All tasks inherit from BaseTask and implement 7 methods:

from tasks.base import BaseTask
from core.algebra import CliffordAlgebra
from functional.loss import GeometricMSELoss

class MyTask(BaseTask):
    def setup_algebra(self):
        return CliffordAlgebra(p=3, q=0, device=self.device)

    def setup_model(self):
        return MyGBN(self.algebra)

    def setup_criterion(self):
        return GeometricMSELoss(self.algebra)

    def get_data(self):
        # Return a DataLoader or raw tensor
        return torch.randn(100, 1, self.algebra.dim).to(self.device)

    def train_step(self, data):
        self.optimizer.zero_grad()
        output = self.model(data)
        loss = self.criterion(output, data)  # autoencoder
        loss.backward()
        self.optimizer.step()
        return loss.item(), {"Loss": loss.item()}

    def evaluate(self, data):
        output = self.model(data)
        loss = self.criterion(output, data)
        print(f"Eval loss: {loss.item():.4f}")

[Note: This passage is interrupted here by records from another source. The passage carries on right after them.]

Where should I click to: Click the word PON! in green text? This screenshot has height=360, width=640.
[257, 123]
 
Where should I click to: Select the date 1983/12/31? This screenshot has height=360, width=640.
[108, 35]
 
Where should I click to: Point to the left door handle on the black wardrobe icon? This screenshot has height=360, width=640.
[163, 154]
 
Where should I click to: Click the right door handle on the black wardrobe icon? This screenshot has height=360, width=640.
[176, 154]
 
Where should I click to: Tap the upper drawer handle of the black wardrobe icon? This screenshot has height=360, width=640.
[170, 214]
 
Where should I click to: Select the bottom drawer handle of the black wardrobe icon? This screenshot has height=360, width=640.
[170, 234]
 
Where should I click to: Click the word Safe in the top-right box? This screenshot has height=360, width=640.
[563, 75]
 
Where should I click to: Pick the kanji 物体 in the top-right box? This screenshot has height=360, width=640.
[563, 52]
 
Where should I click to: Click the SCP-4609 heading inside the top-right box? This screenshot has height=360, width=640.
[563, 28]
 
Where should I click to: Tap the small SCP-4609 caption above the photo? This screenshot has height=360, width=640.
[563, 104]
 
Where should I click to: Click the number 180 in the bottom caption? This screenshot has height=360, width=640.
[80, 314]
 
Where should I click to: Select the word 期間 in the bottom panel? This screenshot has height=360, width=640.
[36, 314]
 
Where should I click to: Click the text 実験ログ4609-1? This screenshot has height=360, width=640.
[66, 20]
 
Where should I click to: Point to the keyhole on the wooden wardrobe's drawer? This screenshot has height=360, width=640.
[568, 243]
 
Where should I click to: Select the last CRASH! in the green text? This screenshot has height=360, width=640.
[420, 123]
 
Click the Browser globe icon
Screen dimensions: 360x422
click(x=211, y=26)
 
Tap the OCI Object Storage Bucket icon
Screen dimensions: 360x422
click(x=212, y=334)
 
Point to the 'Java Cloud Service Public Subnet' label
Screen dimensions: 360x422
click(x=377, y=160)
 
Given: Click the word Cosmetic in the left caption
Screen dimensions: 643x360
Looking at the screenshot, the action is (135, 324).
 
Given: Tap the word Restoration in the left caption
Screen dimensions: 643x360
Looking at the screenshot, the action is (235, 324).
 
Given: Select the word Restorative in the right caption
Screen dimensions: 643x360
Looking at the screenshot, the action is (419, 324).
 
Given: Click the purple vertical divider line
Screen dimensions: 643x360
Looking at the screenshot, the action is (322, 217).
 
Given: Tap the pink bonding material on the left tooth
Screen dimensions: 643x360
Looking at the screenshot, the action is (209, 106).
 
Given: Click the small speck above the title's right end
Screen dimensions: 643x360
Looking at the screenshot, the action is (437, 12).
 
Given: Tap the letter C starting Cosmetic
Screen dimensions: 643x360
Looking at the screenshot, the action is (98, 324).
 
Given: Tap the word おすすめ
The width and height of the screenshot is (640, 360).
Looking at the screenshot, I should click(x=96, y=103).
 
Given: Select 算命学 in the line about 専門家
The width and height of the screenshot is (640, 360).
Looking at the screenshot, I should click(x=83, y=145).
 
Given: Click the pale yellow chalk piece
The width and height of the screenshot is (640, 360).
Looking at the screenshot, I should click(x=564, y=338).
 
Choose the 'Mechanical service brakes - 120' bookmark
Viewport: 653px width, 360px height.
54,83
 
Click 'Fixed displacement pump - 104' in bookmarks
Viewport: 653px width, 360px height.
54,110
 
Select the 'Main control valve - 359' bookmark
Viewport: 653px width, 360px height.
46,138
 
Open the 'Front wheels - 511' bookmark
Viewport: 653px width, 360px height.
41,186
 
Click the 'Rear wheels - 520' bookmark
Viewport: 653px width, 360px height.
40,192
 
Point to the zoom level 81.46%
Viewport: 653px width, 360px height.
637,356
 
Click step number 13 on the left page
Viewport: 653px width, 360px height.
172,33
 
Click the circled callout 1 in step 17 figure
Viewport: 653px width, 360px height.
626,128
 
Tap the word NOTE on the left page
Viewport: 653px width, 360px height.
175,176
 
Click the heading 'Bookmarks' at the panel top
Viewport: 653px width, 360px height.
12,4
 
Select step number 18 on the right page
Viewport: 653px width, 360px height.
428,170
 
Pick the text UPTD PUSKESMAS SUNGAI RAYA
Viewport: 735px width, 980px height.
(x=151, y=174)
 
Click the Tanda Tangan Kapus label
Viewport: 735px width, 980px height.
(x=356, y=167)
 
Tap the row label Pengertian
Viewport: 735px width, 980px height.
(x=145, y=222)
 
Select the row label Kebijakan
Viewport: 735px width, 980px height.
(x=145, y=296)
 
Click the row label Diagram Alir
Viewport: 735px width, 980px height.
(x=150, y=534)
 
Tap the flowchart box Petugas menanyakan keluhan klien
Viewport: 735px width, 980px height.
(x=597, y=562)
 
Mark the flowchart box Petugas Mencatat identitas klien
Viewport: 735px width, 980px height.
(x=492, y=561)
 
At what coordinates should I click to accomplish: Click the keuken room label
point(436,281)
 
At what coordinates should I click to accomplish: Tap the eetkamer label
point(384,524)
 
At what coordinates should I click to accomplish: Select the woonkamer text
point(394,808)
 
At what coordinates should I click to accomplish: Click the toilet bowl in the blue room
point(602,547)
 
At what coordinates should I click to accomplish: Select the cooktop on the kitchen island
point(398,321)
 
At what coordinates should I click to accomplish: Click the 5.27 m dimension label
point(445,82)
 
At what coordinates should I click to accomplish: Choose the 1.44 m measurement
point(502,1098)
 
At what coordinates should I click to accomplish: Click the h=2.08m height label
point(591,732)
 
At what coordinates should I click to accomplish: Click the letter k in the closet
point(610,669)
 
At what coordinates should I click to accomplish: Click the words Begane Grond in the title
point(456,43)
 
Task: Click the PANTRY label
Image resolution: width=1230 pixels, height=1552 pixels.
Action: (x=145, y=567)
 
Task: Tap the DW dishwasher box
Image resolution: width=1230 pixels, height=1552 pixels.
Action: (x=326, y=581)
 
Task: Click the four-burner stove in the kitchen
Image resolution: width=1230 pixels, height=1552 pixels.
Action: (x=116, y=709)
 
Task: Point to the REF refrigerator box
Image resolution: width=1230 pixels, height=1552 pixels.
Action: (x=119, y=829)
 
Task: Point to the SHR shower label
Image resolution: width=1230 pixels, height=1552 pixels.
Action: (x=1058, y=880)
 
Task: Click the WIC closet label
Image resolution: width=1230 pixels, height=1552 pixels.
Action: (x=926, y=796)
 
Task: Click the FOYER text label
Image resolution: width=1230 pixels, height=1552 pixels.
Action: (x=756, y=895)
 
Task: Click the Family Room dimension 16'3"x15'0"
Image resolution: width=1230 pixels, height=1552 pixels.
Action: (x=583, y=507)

    def visualize(self, data):
        pass  # Optional

Then register it in main.py:

# In main.py task_map:
'mytask': MyTask,

Create a config conf/task/mytask.yaml:

# @package _global_
name: "mytask"
algebra:
  p: 3
  q: 0
  device: "cpu"
training:
  epochs: 100
  lr: 0.001
  batch_size: 32
  seed: 42

Run it:

uv run main.py task=mytask training.epochs=200

7. Losses

from functional.loss import (
    GeometricMSELoss,    # Standard MSE on multivector coefficients
    SubspaceLoss,        # Penalizes energy outside target blades
    IsometryLoss,        # Enforces norm preservation
    BivectorRegularization,  # Forces outputs to be pure bivectors
)

# SubspaceLoss: keep only vector components
vec_indices = [1, 2, 4]  # e1, e2, e3 in Cl(3,0)
loss_fn = SubspaceLoss(algebra, target_indices=vec_indices)

# IsometryLoss: input and output should have same norm
iso_loss = IsometryLoss(algebra)
loss = iso_loss(output, input)

Don't know the right \((p, q, r)\)? Let Versor find it:

from core.search import MetricSearch

data = torch.randn(100, 6)  # 6D data
searcher = MetricSearch(device='cpu')
best_p, best_q, best_r = searcher.search(data)
print(f"Optimal signature: Cl({best_p}, {best_q}, {best_r})")

This lifts data into a conformal algebra, trains GBN probes with biased initialization, and analyzes the learned bivector energy to classify each dimension as positive, negative, or null — returning the optimal (p, q, r) 3-tuple.